At long last, Kid Yamamoto enters the Octagon!

By Frank Curreri

Enjoy Norifumi “Kid” Yamamoto while you can, because the Japanese sensation is not on the Randy Couture career plan, or even the Chuck Liddell longevity plan, for that matter.

Not even close.

Couture, 47, is still fighting. Liddell, at 41, recently retired. Yamamoto, a 33-year-old bantamweight, aims to crown his legacy with a UFC title and fight for two or three more years before walking away from the sport that made him famous in his homeland.

“I can fight when I’m older, but I don’t want to fight at that age,” said Yamamoto (18-3, 1 NC). “Maybe a couple more years and then I’ll quit. I always wanted to fight in the US and now the UFC has my weight (135), so it’s the right time. This is my last season.”

It’s been quite a wait – taking nearly a decade to finally land the ultra-aggressive knockout artist into the Octagon. For too long, when American fans debated the top bantamweights, it was begrudgingly wrapped in theory (which makes for a rather poor proving ground). Go back five years or so to when there was much talk about what would happen if Japan’s “Kid” clashed in a Super Fight with California’s “Kid” (Urijah Faber)? Miguel Angel Torres vs. Kid Yamamoto, who takes it?

 


Today, the competitive landscape is much more cluttered and other fighters have closed the gap. There is no shortage of potentially intriguing challenges for Yamamoto, beginning with UFC bantamweight champ Dominick Cruz, as well as the likes of Joseph Benavidez, England’s Brad Pickett and Scott Jorgensen, among others. Always one to speak his mind without a filter, Yamamoto recently raised eyebrows when he purportedly told a reporter for Japan’s Daily Sports that “there aren’t really any guys at my level” in the UFC’s 135-pound division.

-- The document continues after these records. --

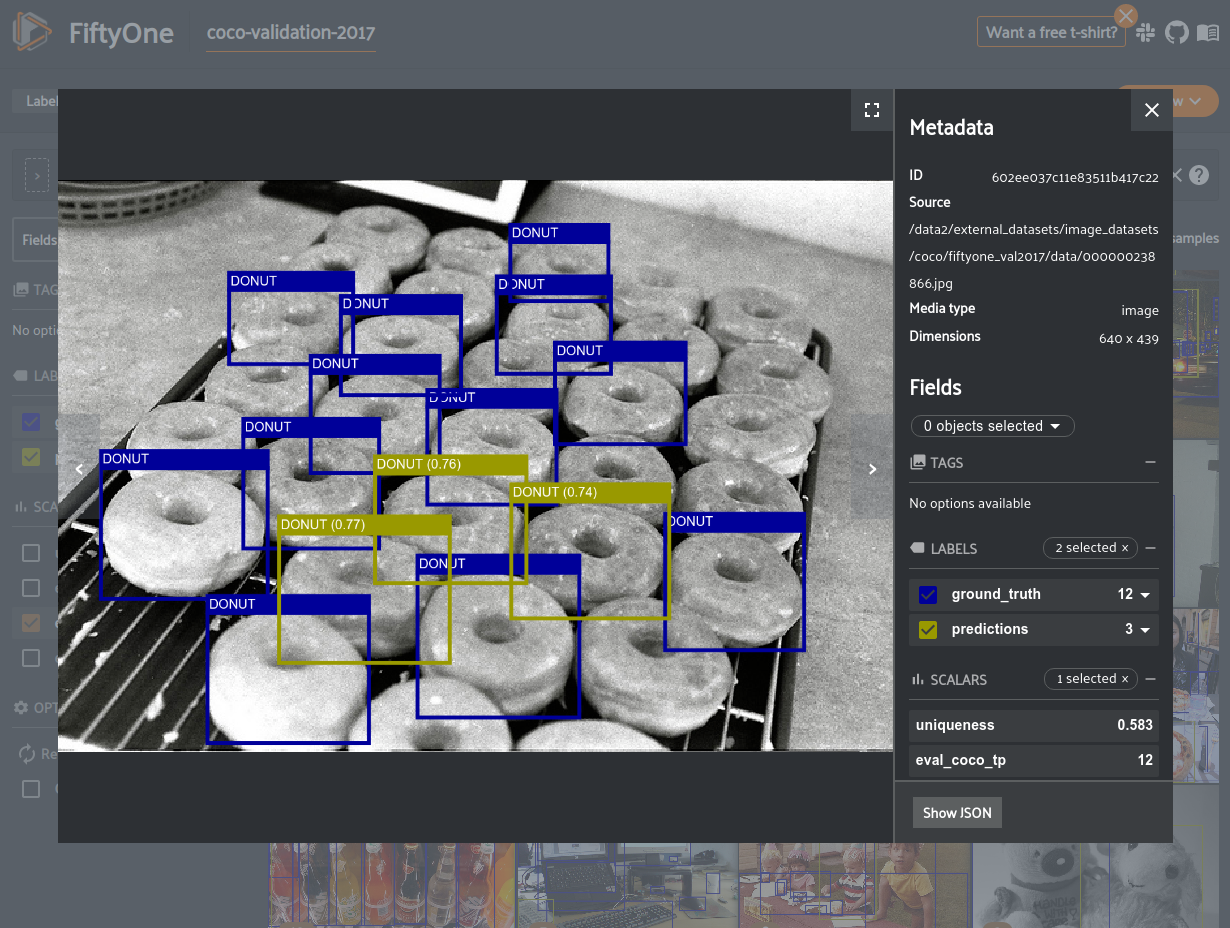1230x928 pixels.
Task: Close the sample modal with X
Action: point(1151,110)
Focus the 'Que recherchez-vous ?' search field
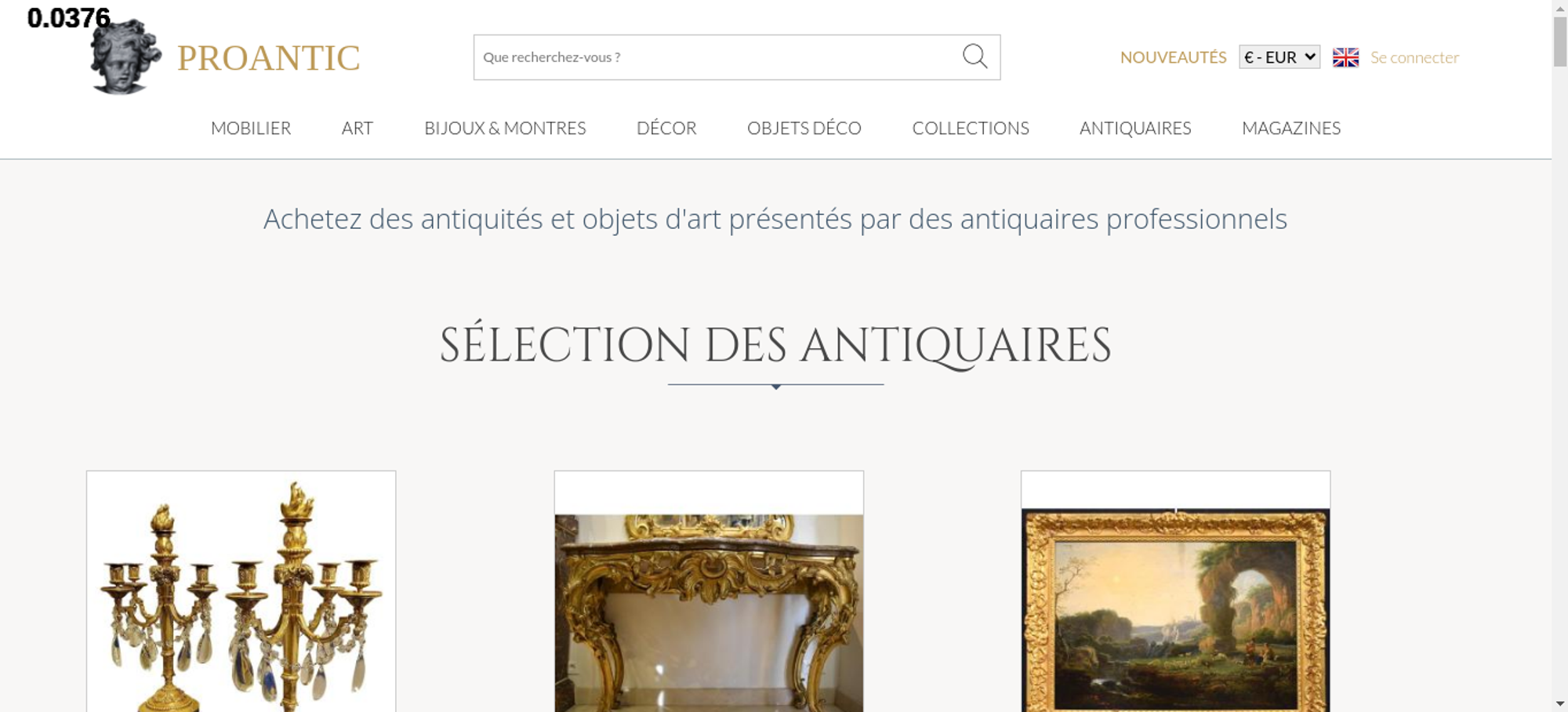The width and height of the screenshot is (1568, 712). (717, 57)

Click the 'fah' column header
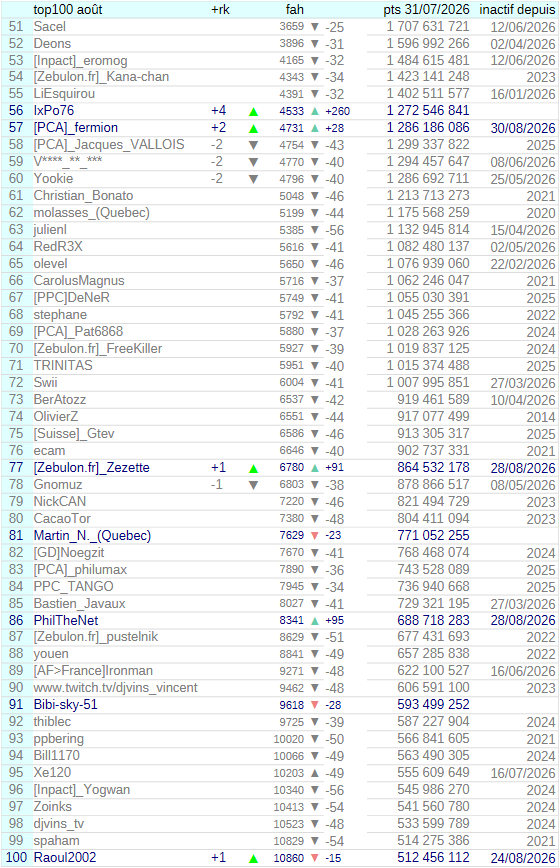pos(294,9)
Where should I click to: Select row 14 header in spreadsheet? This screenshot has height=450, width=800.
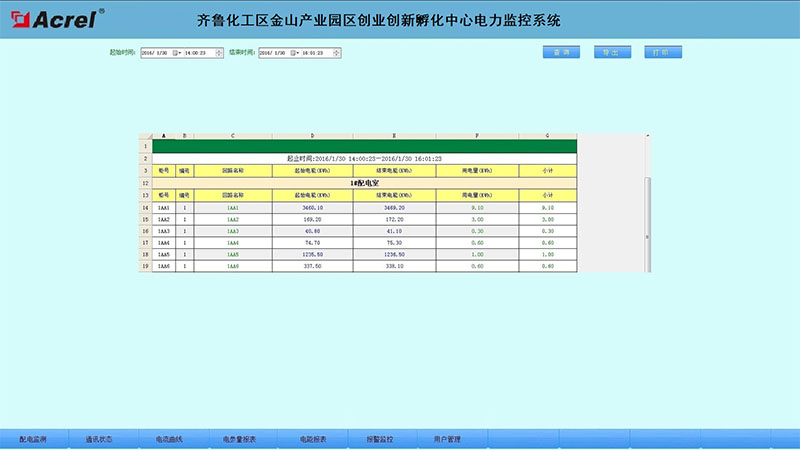145,207
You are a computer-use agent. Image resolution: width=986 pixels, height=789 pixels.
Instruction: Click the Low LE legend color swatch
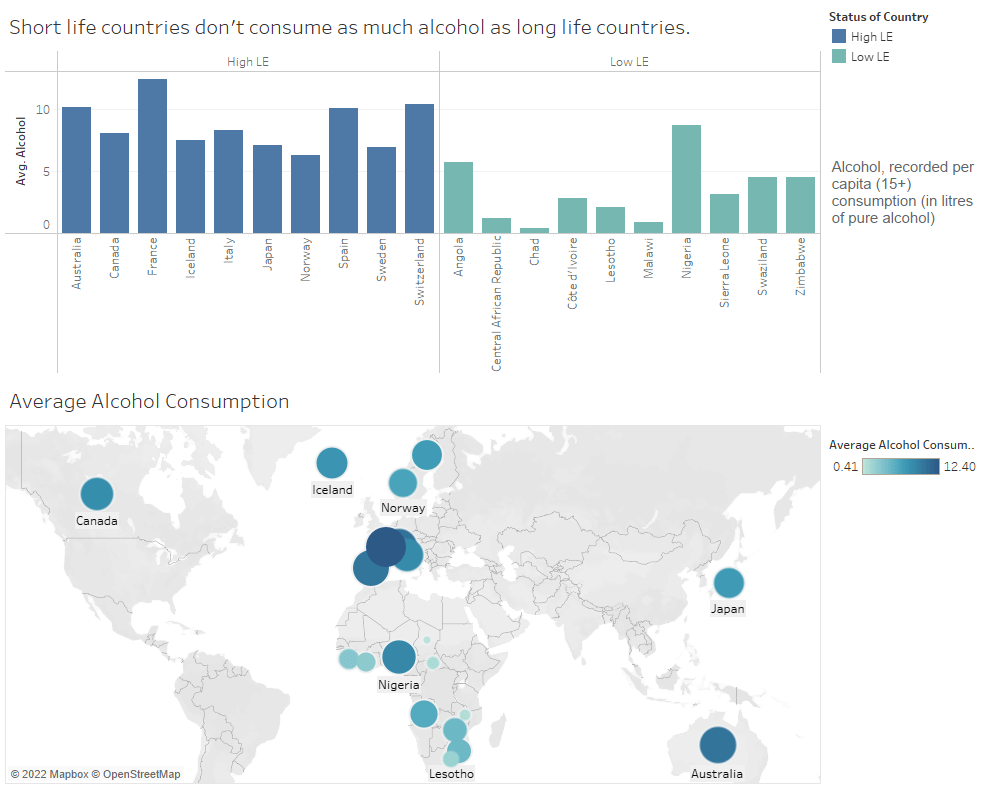tap(839, 57)
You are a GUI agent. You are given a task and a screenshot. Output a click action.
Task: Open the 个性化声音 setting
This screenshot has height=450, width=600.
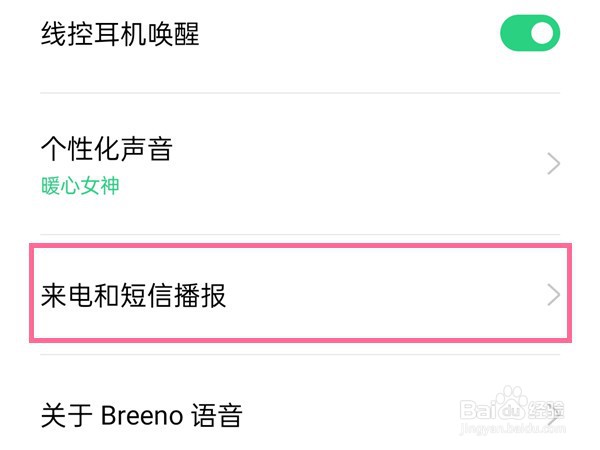107,150
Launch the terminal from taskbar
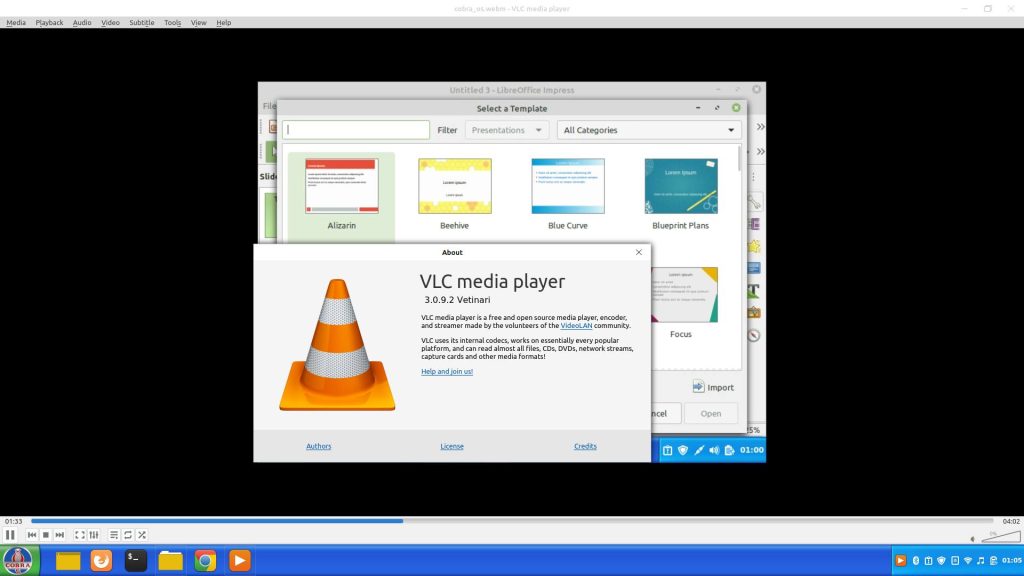Image resolution: width=1024 pixels, height=576 pixels. 135,561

The media outfit also reported that Yamamoto, when asked about Dominick Cruz, called the reigning champ “nothing special” and added, “I’ll bring him down.”

Asked about the comments, Yamamoto defended his remarks as simply the way all great fighters must think. He chuckled several times while delivering his response, seemingly amused that people find such talk noteworthy or remarkable.

“Every fighter thinks like that. That’s natural,” Yamamoto said. “What am I supposed to say, ‘Oh, he’s better than me”? He’s stronger than me”?’ No way, I can take anybody! It’s so funny. It’s not a big deal (laughs). Tell everybody to chill out and not to get too excited. Everybody has to think that they are the best.”

This is Yamamoto’s ultimate chance to show, once and for all, that he is the standard by which all other 135ers should be measured. To reach the crème de la crème of the division, the frosty-haired, tanned showman must first repel Demetrious Johnson (12-1), his opponent at UFC 126 in Las Vegas. Matt Hume, Johnson’s coach and a former pro fighter who has trained, fought and judged in Japan, has followed Yamamoto’s entire career and probably knows the athlete’s tendencies as well as any American coach. Hume believes Yamamoto vs. Johnson pits the two fastest fighters in the world against each other. And he might be right.